In just this month alone, the company or its various arms have added the Bitcoin unicode symbol to to the widely popular Microsoft Excel spreadsheet system; revealed a decentralized ID project built atop Bitcoin; and announced Azure Blockchain support for Quorum, JP Morgan’s permissioned fork of Ethereum.
Indeed, Microsoft’s position as a stakeholder in the wider blockchain space is growing, and tools like the open-source VeriSol will now help projects beyond its direct purview grow, too.
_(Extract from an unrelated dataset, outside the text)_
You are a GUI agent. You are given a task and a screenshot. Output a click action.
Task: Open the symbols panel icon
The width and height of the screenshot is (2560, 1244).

To that end, Microsoft Principal Researcher Shuvendu Lahiri noted of the verifier:
“We envision empowering not just Azure Blockchain developers and customers, but contributing to a full blockchain ecosystem that is safer and helping people realize the full potential of the technology without being plagued by the costly mistakes in smart contracts.”
And thus the activity and public infrastructure around smart contract technology — and particularly around Ethereum, the largest smart contract platform to date — continues to steadily bloom.
Alas, Microsoft isn’t the only industry titan releasing free tech centered on Ethereum, either. “Big Four” accounting powerhouse EY released its Nightfall privacy tool just days ago.
First outlined in 2014 by Ethereum co-founder Gavin Wood, Solidity was eventually built out by a group of Ethereum developers headed up by Christian Reitwiessner.
According to Solidity’s documentation, the language fundamentally builds contracts as follows:
“A contract in the sense of Solidity is a collection of code (its functions) and data (its state) that resides at a specific address on the Ethereum blockchain.”
Thus Solidity gives developers the ability to “govern the behaviour of accounts within the Ethereum state,” its documentation explains.
Those interested in giving Solidity a further twirl might explore Andreas Antonopoulos’s and Gavin Wood’s explainer text Mastering Ethereum or sign up for CryptoZombies, a free educational resource that helps beginners learn to code a zombie-based game in the language.
The early bird gets the worm, of course. Per the momentum Ethereum has already gained to date, it seems likely Solidity will be around for decades to come.